# Exercise instructions
The records follow. Transcribe only the lines from the line containing "1177x598 pixels. How" through the end, both ends included, and leave out the pictures.

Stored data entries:
====

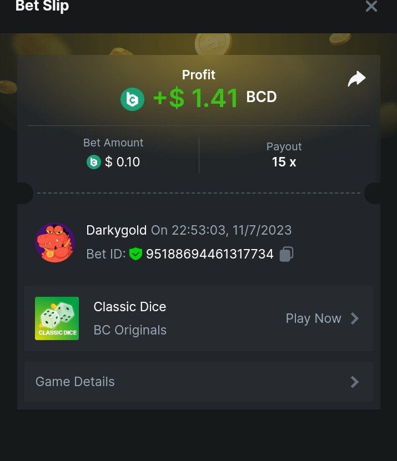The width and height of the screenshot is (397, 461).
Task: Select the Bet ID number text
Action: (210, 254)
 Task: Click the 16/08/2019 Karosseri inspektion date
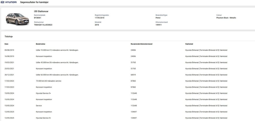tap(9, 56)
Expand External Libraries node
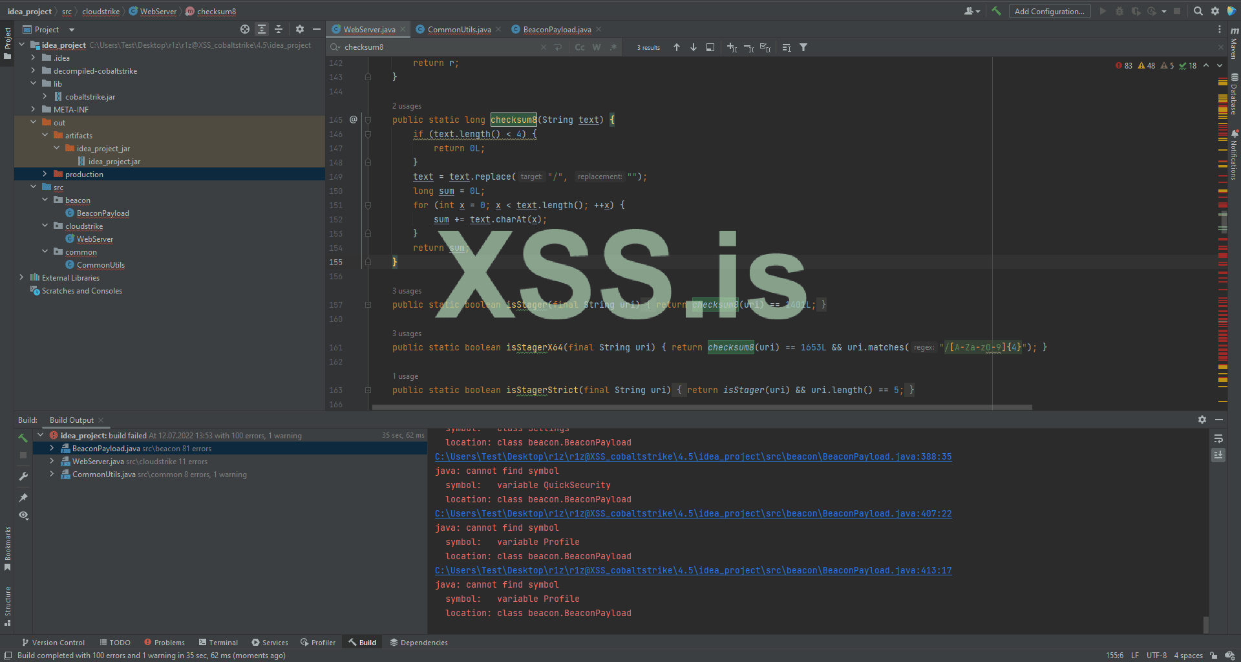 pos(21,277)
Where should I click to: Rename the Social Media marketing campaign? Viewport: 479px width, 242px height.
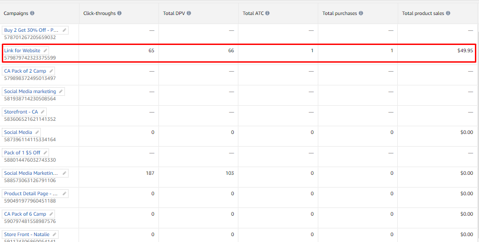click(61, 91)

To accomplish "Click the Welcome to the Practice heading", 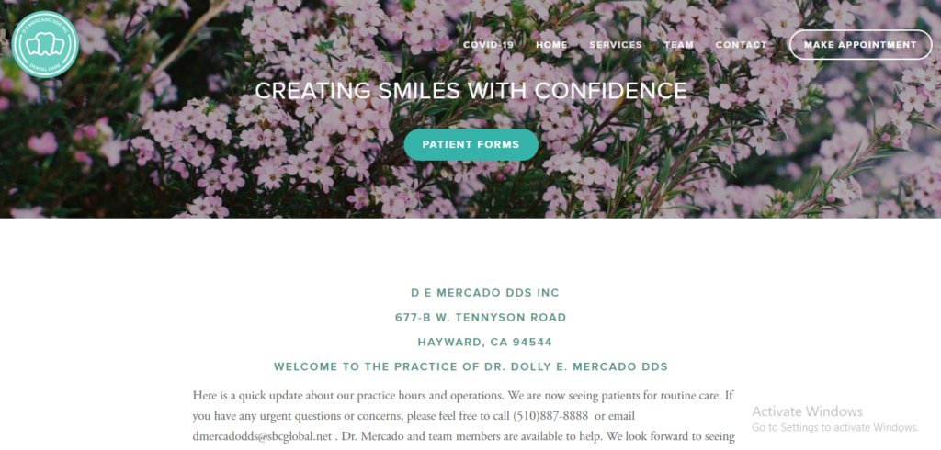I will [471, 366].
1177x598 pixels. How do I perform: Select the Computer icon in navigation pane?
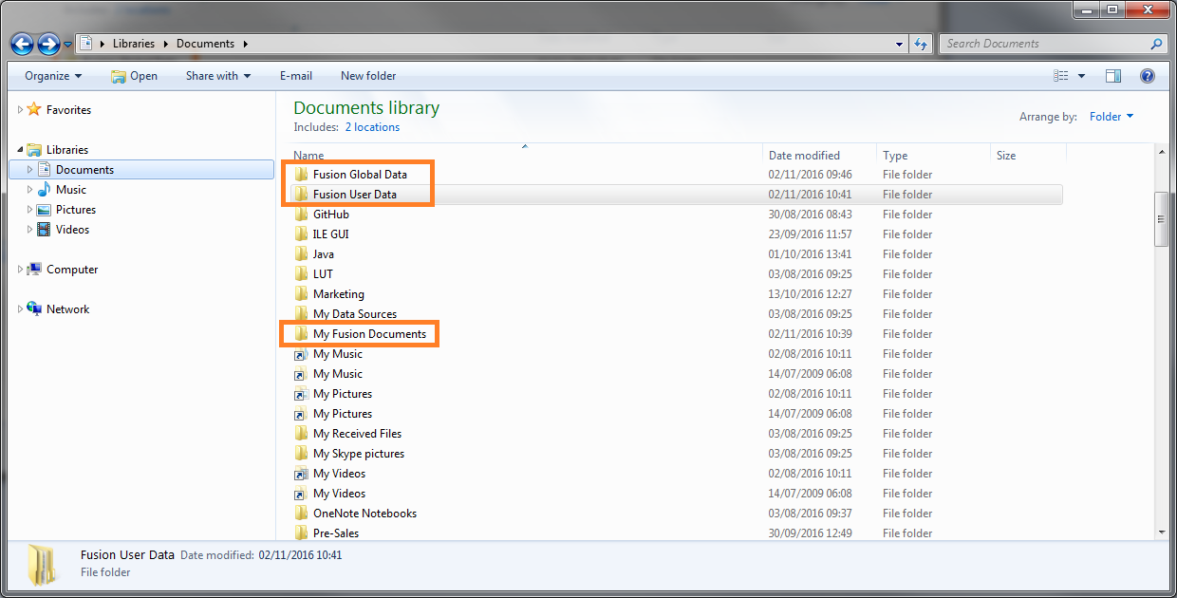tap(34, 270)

====

# Completed exercise
1177x598 pixels. How do I perform: Select the Computer icon in navigation pane?
tap(34, 270)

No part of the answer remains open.